He added that trials have suggested that acting on the mTOR pathway can reduce both phase change and fibroma in TSC. “We know that this pathway is key to many of the disease manifestations in TSC and targeting it has definite benefits. Building on all of that, we showed that it worked in epilepsy in later individuals,” Krueger said.
In a 2021 NeurologyLive® Peer Exchange series on TSC, Peter B. Crino, MD, PhD, chair of the Department of Neurology, University of Maryland School of Medicine, explained the challenges of treating TSC, and because of its rarity, that many patients are treated by community neurologists who may not have a depth of experience in managing this population. “They often do a fabulous job with the epilepsy, the behavior, and getting them connected for an [individualized education plan], and all that sort of stuff. But they may not think about the evolution of kidney disease or progressive changes in terms of facial angiofibromas and cosmetic effects.
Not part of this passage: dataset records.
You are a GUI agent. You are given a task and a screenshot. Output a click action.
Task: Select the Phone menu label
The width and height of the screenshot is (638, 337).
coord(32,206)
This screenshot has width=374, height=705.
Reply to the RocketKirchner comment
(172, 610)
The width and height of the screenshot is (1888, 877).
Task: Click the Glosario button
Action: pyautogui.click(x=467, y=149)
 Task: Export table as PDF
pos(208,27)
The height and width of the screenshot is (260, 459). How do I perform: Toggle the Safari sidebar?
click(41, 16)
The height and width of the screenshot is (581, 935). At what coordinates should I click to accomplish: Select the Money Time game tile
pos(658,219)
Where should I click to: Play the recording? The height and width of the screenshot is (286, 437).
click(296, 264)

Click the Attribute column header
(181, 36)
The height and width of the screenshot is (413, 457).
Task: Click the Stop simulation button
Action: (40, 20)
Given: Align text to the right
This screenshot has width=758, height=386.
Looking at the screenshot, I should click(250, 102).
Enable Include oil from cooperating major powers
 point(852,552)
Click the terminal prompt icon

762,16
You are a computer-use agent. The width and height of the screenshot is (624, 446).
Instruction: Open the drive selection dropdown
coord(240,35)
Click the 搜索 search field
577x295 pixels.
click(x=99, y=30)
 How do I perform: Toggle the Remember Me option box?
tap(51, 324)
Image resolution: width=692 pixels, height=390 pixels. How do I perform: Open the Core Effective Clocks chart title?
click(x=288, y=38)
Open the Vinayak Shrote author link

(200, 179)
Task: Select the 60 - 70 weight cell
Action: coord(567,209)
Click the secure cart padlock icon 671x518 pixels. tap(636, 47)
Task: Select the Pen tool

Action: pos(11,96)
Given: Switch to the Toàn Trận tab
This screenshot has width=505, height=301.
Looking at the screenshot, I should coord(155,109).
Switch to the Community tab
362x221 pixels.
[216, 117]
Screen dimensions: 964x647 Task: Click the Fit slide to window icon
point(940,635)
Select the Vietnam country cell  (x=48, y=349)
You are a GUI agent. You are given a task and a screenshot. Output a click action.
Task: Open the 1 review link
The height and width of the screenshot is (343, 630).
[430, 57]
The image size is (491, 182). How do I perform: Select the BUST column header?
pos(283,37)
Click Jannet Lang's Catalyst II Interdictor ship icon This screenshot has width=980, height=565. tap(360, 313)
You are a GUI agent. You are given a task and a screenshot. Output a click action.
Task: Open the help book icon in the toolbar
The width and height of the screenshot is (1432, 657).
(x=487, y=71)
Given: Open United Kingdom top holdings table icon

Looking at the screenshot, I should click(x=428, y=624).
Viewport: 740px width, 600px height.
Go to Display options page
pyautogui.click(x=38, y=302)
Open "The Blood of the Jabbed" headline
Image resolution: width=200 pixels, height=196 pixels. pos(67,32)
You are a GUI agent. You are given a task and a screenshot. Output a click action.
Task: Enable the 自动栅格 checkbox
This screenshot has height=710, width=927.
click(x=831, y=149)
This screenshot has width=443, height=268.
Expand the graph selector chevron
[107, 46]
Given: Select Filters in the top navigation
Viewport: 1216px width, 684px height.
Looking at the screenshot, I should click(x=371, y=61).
In women, as they transition to adolescence, the appearance now and new burden, the new risk of potentially developing [lymphangioleiomyomatosis], often is not acknowledged,” Crino said.
He stressed the need to increase awareness about the availability of the surveillance and the diagnostic criteria for TSC. They are published in Pediatric Neurology,5 and additionally are available on the TSC Alliance’s website,6 he explained, noting that “they’re pretty simple to follow.”